• **DIRECTIONS**
Return the text of each item below word for word, omitting the pictures.

• **RECORD EXTRACTS**
* * *
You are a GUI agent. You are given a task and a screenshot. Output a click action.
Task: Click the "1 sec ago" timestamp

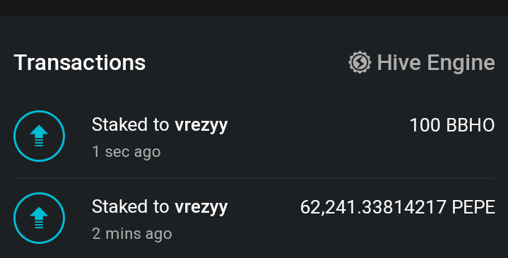pos(126,152)
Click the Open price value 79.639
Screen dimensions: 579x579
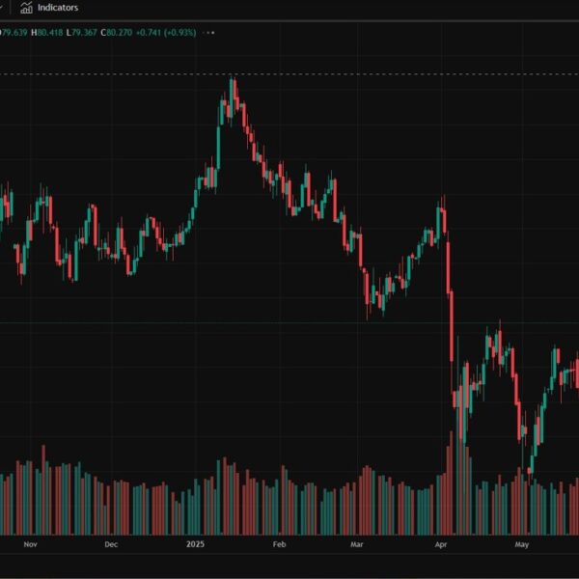[14, 32]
* * *
• **RESULT**
You are a GUI agent. You are given a task and a screenshot. Output a click action.
Task: Click the "1 sec ago" timestamp

pos(126,152)
Click the Open price value 79.639
Screen dimensions: 579x579
[14, 32]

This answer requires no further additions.